XST 2: Trying a new data structure.

I have a random idea about the data structure for sets, so thought I’d give it a try.

Presently I store a table of scopes, and for each scope in the set, an entry in the scope table for that scope. I was thinking to provide the reverse structure as well, mapping elements to the scopes under which they are found. I’m not sure why I think that’s good, it’s more that I just want to experience what it would be like.

Relatedly, instead of storing the inner items in a linear table, I plan to store them in a keyed table, pointing to true, so that there can be no duplicates.

I’ll do the second change first. Then, if I’m wise, I might do the first change never.

I’ll need to change addAt, hasAt, and card.

function XSet:addAt(element, scope)
    if not self.contents[scope] then
        self.contents[scope] = {}
    end
    table.insert(self.contents[scope], element)
end

function XSet:hasAt(element, scope)
    local tab = self.contents[scope]
    if not tab then return false end
    for _i,elt in ipairs(tab) do
        if elt == element then return true end
    end
    return false
end

function XSet:card()
    local card = 0
    self:iterate(function(e,s) card = card+1 end)
    return card
end

Ah. card should be OK as it stands. Life is good.
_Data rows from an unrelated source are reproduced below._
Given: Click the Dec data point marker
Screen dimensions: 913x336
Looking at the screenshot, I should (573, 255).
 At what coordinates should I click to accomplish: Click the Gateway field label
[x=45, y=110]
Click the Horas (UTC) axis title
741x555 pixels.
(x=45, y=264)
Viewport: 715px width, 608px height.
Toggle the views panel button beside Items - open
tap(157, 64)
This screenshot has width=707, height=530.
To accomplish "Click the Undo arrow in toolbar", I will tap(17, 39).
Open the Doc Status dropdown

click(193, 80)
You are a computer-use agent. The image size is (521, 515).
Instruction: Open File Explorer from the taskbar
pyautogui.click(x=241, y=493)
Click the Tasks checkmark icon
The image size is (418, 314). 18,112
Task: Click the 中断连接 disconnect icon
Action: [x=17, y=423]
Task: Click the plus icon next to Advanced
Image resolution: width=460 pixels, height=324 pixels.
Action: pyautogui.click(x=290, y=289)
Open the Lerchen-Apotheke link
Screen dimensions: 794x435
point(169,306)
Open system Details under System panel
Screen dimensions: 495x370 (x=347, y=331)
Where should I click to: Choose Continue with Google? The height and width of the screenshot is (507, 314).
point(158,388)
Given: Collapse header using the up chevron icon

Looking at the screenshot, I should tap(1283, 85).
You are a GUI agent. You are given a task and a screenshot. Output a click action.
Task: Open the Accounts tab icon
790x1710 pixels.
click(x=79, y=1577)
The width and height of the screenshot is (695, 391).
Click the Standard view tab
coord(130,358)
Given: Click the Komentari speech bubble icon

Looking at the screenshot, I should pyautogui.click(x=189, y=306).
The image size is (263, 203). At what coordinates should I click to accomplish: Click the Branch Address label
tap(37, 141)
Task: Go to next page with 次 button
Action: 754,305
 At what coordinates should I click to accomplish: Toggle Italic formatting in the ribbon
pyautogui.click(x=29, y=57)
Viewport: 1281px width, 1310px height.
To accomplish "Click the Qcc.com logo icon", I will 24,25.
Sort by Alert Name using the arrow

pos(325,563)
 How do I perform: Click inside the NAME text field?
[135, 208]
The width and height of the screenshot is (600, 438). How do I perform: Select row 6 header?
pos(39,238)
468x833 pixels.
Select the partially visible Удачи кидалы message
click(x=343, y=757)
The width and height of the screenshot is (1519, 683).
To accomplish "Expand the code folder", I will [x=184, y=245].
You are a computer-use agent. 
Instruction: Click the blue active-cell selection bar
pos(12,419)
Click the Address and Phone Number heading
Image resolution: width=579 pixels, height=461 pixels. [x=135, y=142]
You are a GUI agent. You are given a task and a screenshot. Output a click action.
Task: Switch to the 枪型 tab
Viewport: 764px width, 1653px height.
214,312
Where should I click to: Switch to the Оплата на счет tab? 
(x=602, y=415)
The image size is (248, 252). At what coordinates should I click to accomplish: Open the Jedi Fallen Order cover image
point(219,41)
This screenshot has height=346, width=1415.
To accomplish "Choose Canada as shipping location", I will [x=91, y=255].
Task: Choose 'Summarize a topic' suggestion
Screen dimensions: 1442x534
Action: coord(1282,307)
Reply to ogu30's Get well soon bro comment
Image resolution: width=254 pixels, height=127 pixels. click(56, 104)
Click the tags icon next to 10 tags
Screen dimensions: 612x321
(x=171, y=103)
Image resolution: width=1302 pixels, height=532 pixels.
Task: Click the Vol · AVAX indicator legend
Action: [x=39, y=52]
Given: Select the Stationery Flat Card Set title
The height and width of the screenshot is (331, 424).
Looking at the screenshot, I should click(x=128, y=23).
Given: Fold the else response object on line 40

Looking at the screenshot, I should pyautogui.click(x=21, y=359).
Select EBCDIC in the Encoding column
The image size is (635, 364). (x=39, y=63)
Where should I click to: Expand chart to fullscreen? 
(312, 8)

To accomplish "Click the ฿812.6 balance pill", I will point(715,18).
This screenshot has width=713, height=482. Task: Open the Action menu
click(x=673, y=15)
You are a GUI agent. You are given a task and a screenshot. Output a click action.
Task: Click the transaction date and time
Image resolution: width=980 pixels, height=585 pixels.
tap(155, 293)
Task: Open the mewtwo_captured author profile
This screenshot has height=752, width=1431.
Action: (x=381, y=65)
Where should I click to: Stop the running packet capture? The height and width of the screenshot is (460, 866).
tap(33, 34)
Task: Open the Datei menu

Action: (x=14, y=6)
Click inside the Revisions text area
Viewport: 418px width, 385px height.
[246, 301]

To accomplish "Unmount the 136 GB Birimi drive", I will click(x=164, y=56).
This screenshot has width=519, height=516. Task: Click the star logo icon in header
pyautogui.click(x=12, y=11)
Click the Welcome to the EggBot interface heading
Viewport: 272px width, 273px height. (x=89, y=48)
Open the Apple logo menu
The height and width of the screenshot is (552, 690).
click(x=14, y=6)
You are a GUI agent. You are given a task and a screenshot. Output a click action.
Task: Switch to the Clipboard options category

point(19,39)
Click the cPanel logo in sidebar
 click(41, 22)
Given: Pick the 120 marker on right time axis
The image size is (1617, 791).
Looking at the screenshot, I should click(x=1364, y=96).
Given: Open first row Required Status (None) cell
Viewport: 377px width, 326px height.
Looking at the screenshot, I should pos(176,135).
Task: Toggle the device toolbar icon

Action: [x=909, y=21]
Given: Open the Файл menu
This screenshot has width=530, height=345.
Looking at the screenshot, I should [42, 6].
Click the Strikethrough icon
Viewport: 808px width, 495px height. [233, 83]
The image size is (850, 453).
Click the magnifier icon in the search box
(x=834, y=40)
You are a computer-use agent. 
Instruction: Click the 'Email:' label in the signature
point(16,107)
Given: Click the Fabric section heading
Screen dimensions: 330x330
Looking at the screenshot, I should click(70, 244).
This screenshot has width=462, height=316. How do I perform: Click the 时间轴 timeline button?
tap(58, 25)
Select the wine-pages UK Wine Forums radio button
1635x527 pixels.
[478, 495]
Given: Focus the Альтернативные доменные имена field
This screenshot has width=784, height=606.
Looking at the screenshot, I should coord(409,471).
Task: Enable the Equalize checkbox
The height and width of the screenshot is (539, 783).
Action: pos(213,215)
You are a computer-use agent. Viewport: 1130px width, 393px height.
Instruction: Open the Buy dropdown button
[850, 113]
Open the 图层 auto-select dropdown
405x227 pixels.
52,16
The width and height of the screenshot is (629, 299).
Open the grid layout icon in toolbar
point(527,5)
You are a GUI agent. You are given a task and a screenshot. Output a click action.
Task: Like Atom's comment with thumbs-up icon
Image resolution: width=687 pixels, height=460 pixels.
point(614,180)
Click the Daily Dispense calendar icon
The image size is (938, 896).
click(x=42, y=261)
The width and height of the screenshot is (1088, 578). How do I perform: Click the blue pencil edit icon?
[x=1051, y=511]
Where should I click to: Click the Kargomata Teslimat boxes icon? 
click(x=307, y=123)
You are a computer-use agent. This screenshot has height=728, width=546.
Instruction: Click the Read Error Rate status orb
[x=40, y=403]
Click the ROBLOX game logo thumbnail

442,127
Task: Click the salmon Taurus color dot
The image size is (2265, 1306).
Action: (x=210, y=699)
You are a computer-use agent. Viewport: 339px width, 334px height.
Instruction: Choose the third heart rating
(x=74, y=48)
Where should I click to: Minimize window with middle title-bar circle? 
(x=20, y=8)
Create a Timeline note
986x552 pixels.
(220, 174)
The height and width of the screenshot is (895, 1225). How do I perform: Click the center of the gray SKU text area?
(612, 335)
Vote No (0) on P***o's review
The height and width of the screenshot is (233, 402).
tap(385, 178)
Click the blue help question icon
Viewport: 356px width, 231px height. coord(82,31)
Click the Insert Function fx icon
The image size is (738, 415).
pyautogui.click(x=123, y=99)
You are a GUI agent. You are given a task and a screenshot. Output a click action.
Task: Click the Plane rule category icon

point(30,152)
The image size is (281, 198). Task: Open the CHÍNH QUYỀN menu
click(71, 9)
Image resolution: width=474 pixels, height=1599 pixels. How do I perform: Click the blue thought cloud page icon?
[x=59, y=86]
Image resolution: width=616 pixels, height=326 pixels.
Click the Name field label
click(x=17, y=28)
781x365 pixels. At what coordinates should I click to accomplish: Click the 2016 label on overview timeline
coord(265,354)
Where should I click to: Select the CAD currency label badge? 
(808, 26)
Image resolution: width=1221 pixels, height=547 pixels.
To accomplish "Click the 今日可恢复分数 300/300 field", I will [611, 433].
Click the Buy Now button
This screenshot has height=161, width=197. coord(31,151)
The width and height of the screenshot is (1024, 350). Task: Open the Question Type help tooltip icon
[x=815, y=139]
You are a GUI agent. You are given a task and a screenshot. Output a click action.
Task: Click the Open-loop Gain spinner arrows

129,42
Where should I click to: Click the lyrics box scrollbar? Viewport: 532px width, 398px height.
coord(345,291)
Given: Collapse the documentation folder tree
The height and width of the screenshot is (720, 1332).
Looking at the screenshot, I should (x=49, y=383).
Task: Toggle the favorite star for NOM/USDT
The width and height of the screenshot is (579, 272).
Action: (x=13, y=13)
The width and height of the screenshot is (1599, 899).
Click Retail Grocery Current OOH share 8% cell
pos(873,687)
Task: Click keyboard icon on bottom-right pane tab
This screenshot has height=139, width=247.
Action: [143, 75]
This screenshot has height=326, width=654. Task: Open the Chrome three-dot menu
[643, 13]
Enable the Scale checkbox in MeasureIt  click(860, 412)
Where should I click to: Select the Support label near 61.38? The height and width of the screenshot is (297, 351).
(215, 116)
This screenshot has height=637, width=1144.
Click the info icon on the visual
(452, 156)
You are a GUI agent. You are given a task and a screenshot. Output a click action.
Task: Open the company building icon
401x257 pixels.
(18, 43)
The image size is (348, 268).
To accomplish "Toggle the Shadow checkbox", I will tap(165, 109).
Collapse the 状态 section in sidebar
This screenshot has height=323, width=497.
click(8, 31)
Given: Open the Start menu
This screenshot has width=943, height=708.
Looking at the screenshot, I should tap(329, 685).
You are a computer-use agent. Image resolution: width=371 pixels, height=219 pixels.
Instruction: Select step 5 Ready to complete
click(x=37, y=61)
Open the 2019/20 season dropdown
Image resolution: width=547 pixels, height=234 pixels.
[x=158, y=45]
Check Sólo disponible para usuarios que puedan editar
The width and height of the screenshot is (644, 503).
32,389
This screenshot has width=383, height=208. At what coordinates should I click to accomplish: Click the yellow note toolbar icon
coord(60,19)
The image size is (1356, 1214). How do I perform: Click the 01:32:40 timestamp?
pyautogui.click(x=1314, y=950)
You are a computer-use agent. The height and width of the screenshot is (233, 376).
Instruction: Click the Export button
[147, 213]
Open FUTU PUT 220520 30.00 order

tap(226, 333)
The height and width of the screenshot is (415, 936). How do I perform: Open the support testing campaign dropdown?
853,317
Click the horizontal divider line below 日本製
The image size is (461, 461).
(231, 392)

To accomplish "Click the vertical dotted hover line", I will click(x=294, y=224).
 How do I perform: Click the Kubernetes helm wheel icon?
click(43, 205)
function XSet:addAt(element, scope)
    if not self.contents[scope] then
        self.contents[scope] = {}
    end
    self.contents[scope][element] = true
end

function XSet:hasAt(element, scope)
    local tab = self.contents[scope]
    if not tab then return false end
    return tab[element] == true
end

That fails lots of tests. Fixing iteration should help a bit:

function XSet:iterate(f)
    for scope,elements in pairs(self.contents) do
        for element, _true in pairs(elements) do
            f(element, scope)
        end
    end
end

I changed to pairs from ipairs, and changed which variable in the inner loop is the element. Tests are green.

Commit: convert inner table in contents to indexed by element.

First Change Never?

At this moment, I have no need for duplicating the contents to be indexed both by scope and by element. The implementation is asymmetric but no harm seems to be done. So maybe I shouldn’t do that change, as I have no call for it.

YAGNI, we call that.

I wonder, though. As it stands now, there’s a little extra messing about to create the scope table entry and to check to see if it is there. It would be “nice” if we could create a pair consisting of element and scope combined and index it into a single table. If we could index into the hashed part, that would be quite nice.

However, Lua compares tables for identity, not contents, when doing such things. So we can’t quite do that. If we could get a unique key somehow for a pair, we could use that. But elements and scopes can be anything, certainly numbers and strings, so I’m not quite sure what we could use. Could we stringify them and concatenate? Would that be better?

I suppose we could but I don’t see this as needed either. Looking further out, suppose we could associate a hash key with element-scope pairs, and even with table contents. We might be able to speed up set equality. But here again, we’re borrowing trouble from the future. Let’s not.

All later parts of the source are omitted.